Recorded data
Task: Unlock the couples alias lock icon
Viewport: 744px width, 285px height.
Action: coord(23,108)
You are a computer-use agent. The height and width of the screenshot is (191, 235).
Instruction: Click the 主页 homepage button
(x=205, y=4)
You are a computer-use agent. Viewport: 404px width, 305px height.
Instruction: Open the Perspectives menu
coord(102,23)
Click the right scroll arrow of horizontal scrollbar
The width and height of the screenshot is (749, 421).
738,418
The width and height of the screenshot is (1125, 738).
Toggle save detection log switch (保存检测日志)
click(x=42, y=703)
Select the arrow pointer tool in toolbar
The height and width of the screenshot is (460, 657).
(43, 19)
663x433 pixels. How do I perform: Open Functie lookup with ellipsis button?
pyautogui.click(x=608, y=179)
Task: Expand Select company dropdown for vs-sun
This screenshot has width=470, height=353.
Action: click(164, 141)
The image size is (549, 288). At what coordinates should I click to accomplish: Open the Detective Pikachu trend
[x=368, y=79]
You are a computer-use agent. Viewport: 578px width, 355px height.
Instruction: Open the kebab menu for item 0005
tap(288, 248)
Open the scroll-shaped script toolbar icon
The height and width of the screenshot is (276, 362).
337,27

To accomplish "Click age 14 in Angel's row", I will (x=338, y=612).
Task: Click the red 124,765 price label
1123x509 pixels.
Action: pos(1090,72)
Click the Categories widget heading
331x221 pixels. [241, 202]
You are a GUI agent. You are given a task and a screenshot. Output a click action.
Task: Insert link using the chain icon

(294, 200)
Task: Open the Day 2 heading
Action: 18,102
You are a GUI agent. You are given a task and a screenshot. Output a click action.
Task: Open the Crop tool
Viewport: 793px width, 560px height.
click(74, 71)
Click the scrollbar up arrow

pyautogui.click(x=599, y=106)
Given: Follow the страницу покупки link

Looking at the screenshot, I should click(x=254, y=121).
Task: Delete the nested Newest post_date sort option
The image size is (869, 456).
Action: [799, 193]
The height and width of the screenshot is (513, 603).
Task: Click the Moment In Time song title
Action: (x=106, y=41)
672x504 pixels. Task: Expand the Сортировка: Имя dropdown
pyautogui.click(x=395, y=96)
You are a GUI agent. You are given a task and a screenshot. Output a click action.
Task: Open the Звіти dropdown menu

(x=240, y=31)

=== Your objective ===
Check each line above for the word "toolbar" and copy every line that has it.

=== The completed task ===
Select the arrow pointer tool in toolbar
Open the scroll-shaped script toolbar icon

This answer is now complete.